» **Instructions to follow**
Find the line containing "April 2012 (709, 1415)" in the data below, then output that line and each one after it exactly, with nothing else.

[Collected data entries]
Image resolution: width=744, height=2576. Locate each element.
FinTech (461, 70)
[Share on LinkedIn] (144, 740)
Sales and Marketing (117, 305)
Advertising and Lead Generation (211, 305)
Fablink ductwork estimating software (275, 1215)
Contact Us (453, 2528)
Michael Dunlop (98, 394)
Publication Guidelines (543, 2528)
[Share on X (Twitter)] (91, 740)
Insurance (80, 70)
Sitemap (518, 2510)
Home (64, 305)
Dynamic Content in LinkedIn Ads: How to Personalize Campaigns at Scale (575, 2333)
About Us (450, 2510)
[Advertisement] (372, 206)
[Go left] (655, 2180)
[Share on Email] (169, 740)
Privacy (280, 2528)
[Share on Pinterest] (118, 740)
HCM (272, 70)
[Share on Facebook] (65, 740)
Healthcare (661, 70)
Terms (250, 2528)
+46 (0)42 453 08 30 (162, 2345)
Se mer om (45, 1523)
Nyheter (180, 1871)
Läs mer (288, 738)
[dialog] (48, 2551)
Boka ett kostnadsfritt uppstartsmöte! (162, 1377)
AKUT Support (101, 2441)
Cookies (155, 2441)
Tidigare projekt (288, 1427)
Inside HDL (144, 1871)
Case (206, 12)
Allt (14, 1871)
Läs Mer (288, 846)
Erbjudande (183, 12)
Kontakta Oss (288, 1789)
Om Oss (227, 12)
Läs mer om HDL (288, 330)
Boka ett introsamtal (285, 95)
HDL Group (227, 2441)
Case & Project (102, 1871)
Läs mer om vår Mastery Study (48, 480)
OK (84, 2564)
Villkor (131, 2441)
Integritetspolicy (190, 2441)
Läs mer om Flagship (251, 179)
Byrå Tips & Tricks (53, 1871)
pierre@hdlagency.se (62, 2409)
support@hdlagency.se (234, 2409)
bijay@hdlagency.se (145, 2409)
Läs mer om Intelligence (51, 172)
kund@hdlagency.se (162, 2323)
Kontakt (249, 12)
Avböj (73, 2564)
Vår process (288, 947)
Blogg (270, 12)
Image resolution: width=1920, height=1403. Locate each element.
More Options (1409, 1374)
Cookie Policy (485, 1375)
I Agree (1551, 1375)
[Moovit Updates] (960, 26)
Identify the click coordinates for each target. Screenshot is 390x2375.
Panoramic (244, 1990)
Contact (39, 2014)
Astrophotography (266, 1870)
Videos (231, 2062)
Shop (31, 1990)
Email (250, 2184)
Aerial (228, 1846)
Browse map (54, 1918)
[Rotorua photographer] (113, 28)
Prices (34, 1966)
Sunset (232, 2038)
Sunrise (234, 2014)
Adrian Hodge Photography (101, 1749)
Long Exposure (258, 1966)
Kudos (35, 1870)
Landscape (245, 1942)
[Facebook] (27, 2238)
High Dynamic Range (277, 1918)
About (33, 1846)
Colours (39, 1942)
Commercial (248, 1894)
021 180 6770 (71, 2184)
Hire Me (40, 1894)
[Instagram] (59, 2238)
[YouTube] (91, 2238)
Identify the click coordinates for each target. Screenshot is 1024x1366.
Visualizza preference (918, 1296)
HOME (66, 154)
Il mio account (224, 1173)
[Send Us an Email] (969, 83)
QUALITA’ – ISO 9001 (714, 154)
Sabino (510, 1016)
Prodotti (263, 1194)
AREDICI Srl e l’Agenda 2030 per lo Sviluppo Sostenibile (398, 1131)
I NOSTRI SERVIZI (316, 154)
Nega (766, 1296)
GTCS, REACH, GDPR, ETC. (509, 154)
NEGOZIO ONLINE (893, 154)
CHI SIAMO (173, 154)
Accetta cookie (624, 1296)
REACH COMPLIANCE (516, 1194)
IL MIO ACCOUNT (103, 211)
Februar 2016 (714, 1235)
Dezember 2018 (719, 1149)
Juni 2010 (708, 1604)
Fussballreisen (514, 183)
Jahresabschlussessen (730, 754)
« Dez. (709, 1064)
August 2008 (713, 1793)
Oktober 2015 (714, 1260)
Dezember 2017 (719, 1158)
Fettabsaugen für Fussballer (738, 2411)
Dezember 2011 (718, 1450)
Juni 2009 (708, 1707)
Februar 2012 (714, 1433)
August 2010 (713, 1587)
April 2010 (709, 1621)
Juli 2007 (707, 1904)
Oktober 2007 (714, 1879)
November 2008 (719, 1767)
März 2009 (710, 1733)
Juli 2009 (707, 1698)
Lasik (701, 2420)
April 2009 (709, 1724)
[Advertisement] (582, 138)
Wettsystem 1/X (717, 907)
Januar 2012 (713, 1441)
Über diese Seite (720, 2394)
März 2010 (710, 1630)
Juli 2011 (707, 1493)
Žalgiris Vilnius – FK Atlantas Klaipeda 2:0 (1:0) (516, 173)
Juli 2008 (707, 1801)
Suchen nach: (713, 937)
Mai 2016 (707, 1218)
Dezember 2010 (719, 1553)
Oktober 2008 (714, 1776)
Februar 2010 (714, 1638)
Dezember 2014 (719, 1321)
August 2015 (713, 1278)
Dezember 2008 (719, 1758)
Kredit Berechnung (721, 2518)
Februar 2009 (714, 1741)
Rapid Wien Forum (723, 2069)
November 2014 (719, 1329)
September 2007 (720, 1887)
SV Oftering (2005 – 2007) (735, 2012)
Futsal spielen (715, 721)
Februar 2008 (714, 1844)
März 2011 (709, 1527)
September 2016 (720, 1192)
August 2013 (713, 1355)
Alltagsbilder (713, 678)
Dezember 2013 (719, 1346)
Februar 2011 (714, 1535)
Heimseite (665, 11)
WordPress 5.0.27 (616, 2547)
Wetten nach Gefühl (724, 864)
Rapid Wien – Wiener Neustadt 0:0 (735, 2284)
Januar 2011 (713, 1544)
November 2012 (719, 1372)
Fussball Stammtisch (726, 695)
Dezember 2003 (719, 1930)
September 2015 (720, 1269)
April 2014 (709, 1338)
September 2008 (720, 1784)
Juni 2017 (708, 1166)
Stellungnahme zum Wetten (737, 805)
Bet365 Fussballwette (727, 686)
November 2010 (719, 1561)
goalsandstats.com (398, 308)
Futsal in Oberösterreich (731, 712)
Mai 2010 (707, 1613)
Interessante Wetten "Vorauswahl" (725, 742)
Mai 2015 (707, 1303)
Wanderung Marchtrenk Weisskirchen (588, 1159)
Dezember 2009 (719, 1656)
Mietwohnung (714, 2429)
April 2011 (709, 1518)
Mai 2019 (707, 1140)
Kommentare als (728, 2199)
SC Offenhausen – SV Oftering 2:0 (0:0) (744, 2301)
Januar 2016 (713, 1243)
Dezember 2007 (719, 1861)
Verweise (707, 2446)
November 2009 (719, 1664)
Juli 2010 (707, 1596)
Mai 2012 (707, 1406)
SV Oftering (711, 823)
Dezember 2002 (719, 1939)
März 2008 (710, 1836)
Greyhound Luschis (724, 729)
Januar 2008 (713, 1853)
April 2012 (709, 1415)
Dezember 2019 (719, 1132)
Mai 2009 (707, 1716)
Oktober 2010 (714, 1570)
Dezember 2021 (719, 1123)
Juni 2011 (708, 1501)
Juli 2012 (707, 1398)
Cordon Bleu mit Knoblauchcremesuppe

» **Solved problem**
April 2012 (709, 1415)
Dezember 2019 (719, 1132)
Mai 2009 (707, 1716)
Oktober 2010 (714, 1570)
Dezember 2021 (719, 1123)
Juni 2011 (708, 1501)
Juli 2012 (707, 1398)
Cordon Bleu mit Knoblauchcremesuppe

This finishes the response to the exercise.